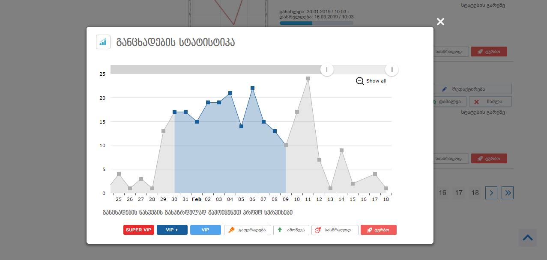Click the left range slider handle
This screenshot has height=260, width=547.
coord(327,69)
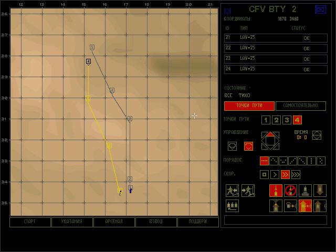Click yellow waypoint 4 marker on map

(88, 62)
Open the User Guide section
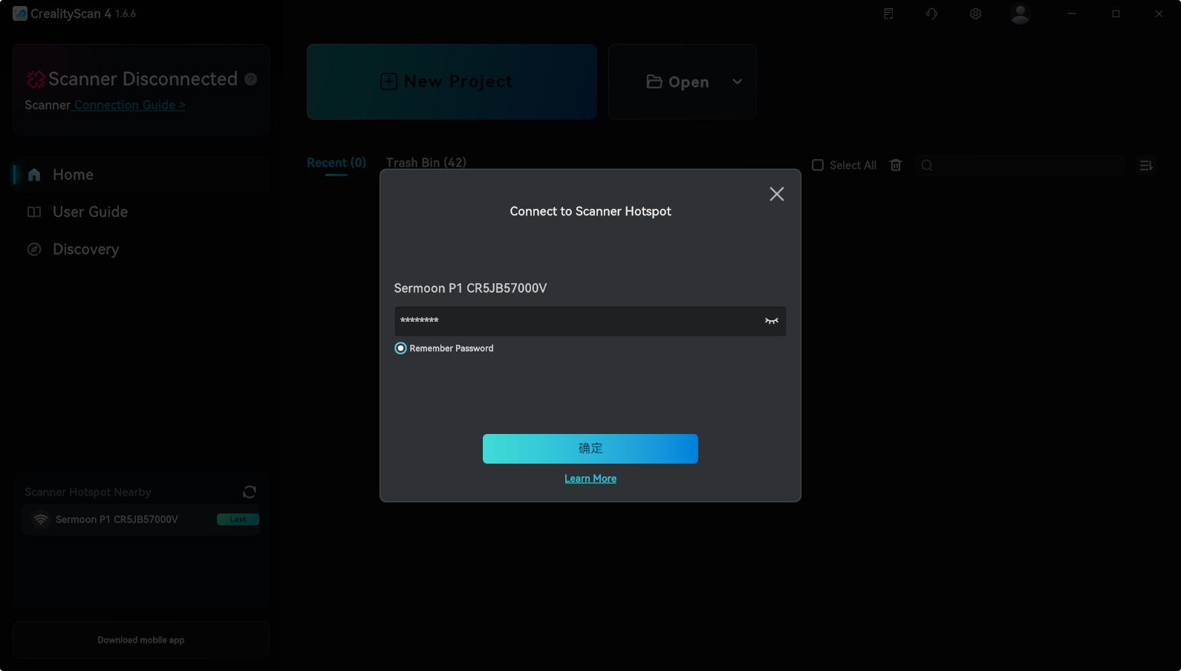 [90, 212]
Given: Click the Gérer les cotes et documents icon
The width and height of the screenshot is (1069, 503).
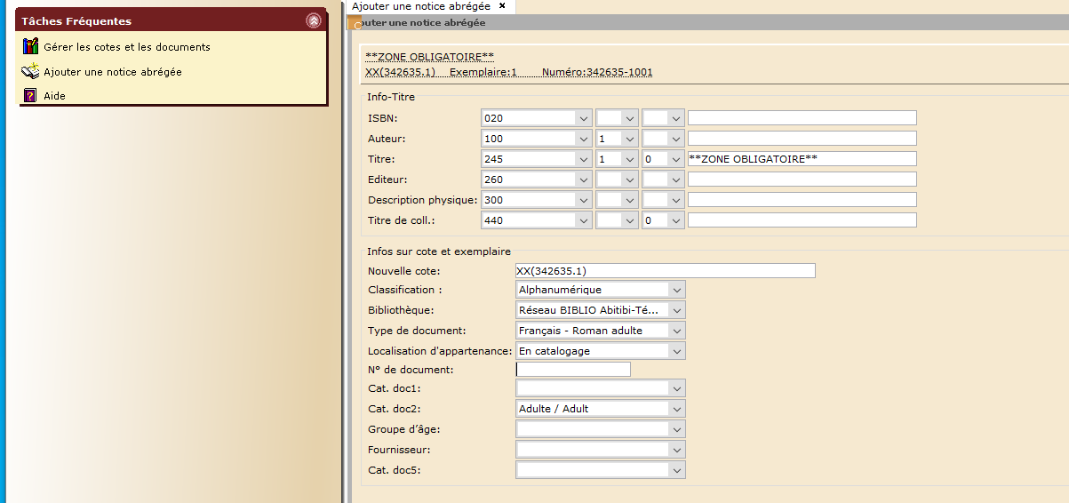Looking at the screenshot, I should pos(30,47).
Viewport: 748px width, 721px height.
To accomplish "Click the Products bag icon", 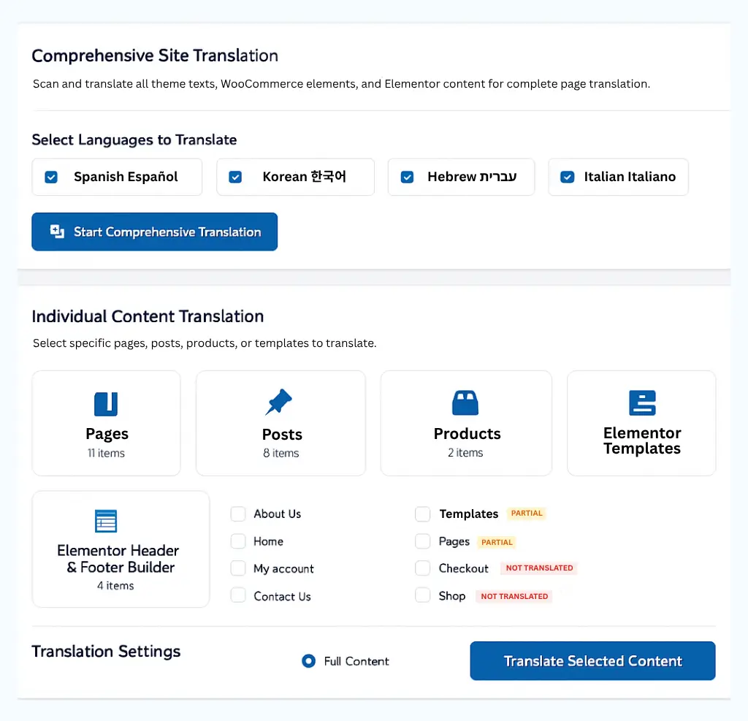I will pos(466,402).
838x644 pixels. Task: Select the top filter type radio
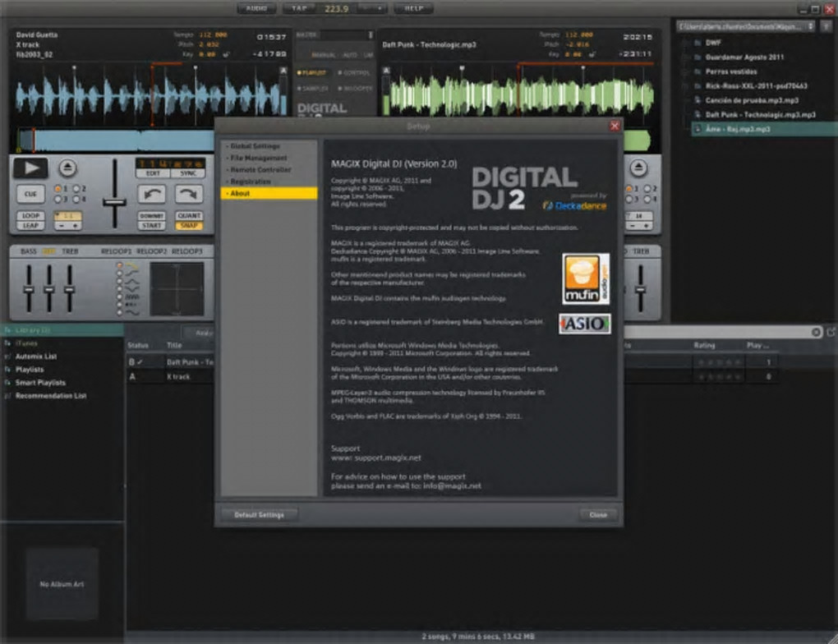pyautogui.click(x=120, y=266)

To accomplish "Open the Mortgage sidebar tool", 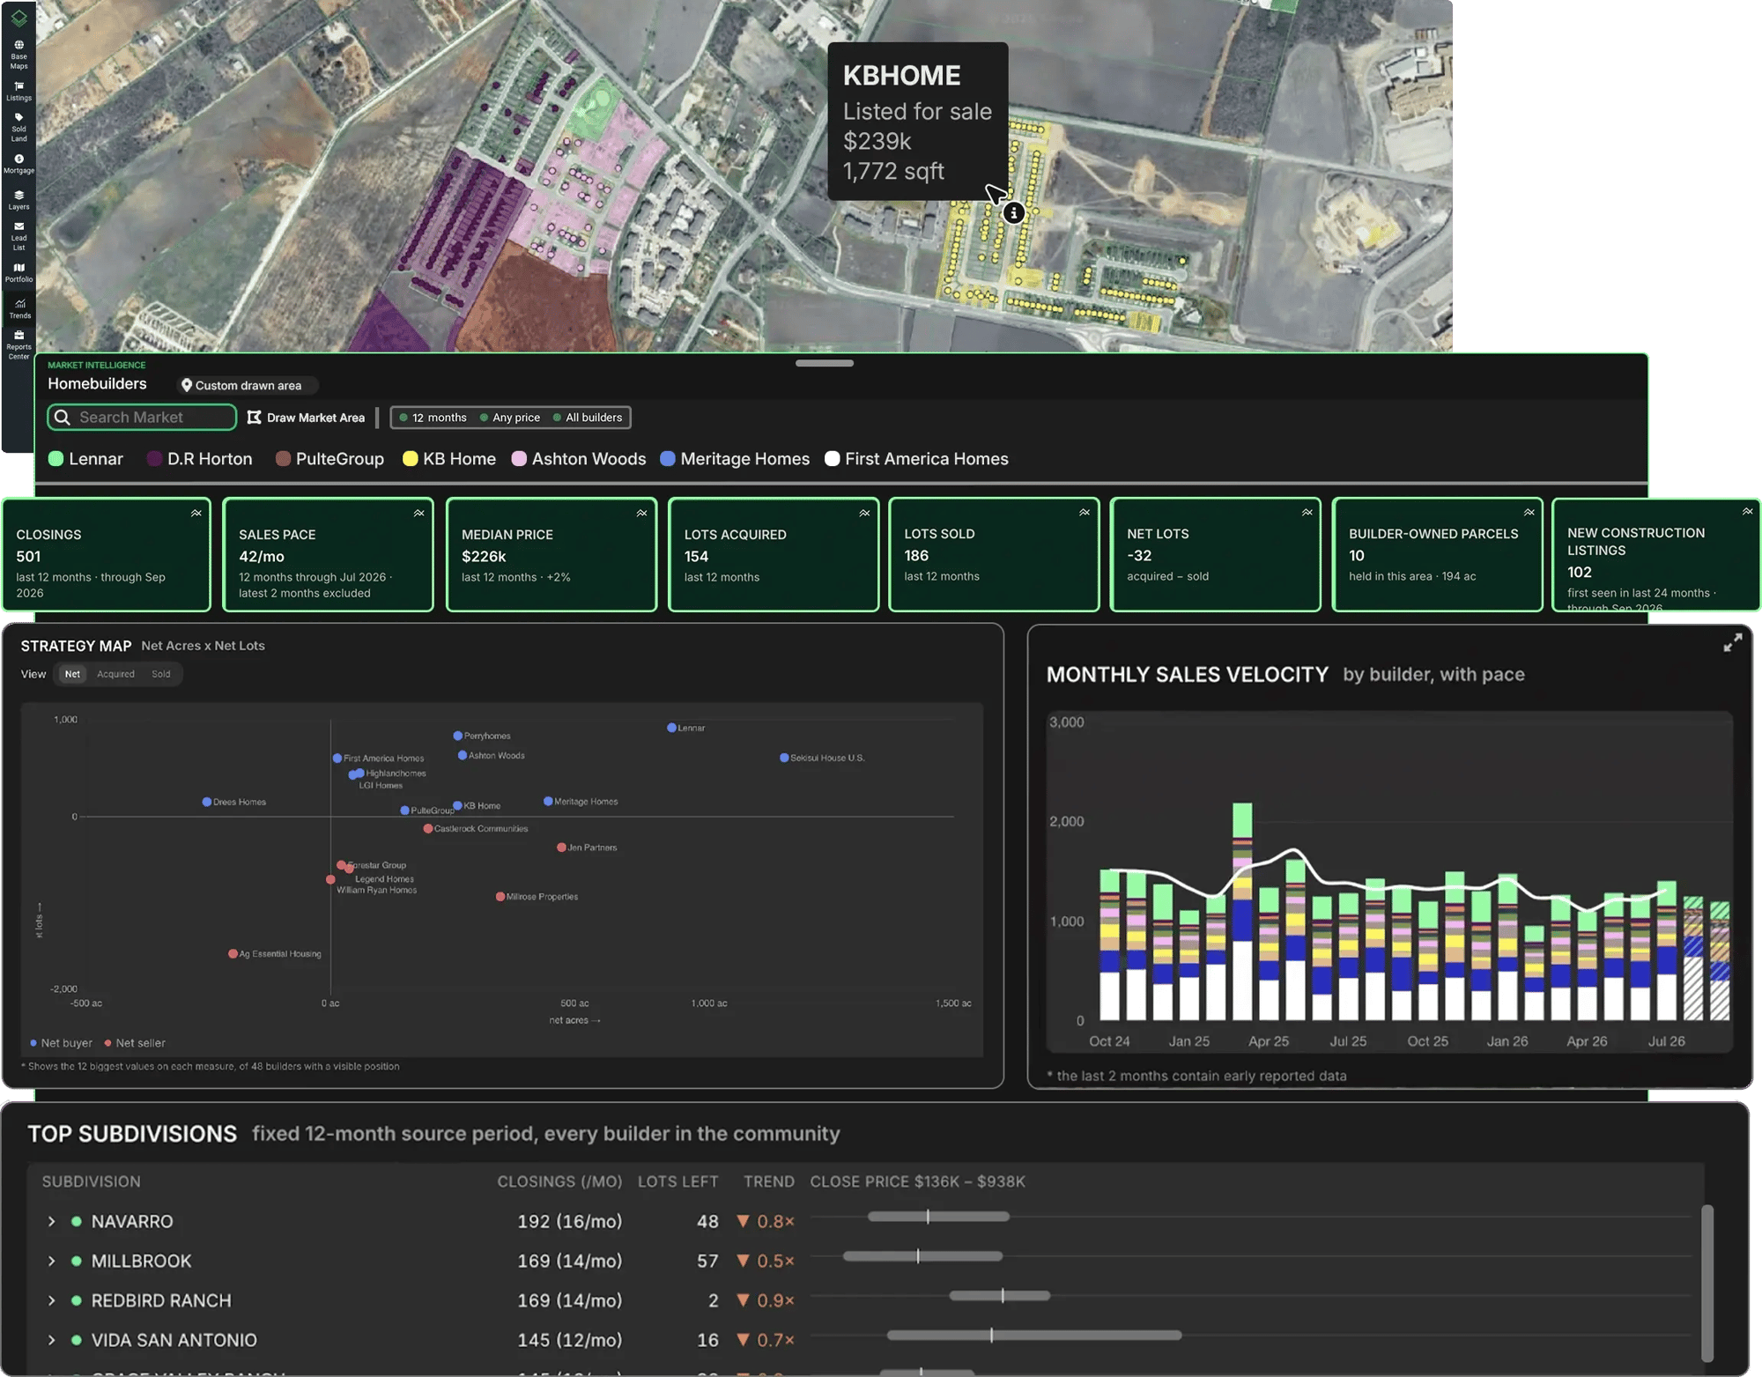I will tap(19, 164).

***

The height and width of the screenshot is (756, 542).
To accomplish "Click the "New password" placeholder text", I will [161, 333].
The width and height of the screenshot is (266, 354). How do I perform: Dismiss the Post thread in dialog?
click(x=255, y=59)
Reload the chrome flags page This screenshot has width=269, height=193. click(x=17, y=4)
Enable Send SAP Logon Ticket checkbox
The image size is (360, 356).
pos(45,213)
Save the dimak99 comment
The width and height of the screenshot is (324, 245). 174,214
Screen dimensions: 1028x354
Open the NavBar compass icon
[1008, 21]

***

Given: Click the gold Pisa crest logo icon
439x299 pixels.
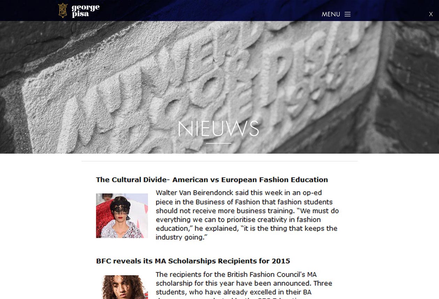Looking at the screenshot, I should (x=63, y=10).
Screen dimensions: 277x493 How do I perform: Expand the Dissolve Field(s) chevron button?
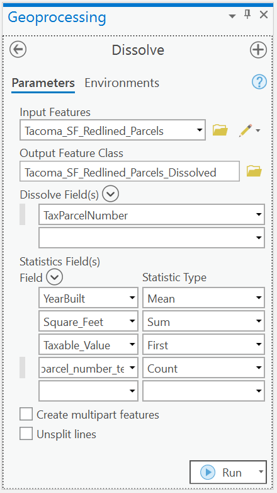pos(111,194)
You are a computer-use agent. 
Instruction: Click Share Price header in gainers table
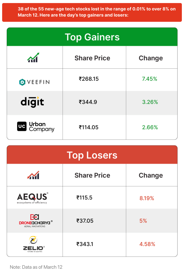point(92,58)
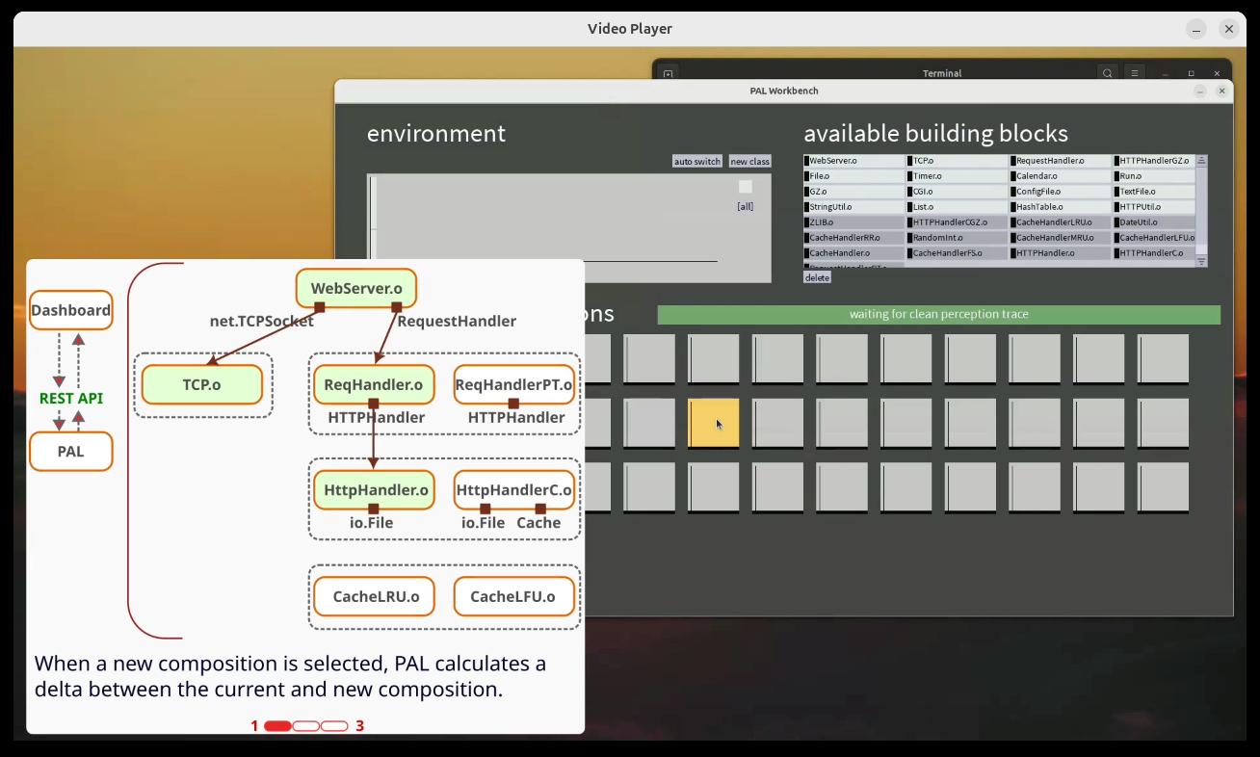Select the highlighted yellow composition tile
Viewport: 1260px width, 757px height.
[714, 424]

***

Among the entries above, how many lines hold the string "Given"? Give the number by itself.

# Your response
2